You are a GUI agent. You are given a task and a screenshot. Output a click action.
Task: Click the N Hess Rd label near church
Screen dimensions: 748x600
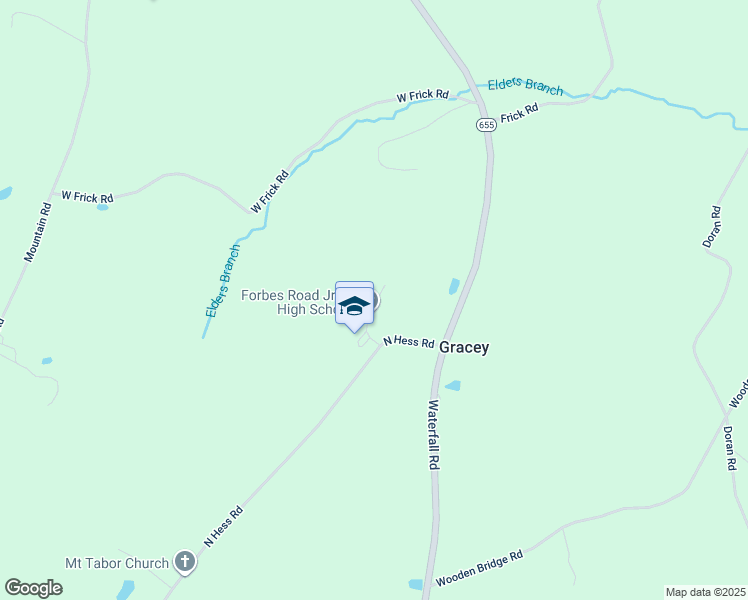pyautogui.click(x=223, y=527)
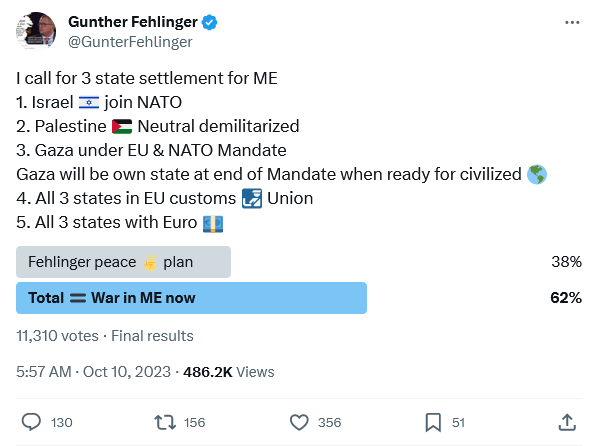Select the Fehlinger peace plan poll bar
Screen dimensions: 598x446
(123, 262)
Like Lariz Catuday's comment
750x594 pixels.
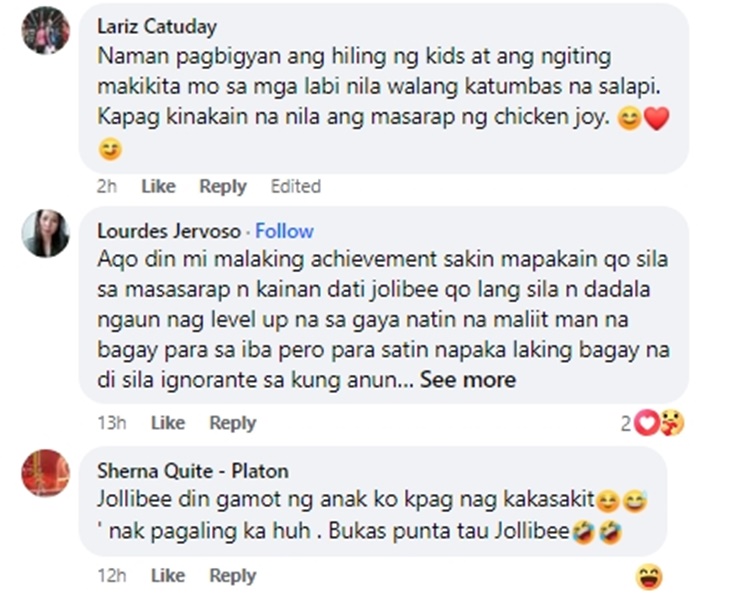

→ **Exercise aim**: Word for word, print the material above, but without its pictures.

→ **Response area**:
You are a GUI agent. You are given a task and a screenshot. Output a click action.
Task: Click the N Hess Rd label near church
Screen dimensions: 748x600
pyautogui.click(x=223, y=527)
Select the Fehlinger peace plan poll bar
Screen dimensions: 598x446
(123, 262)
Like Lariz Catuday's comment
750x594 pixels.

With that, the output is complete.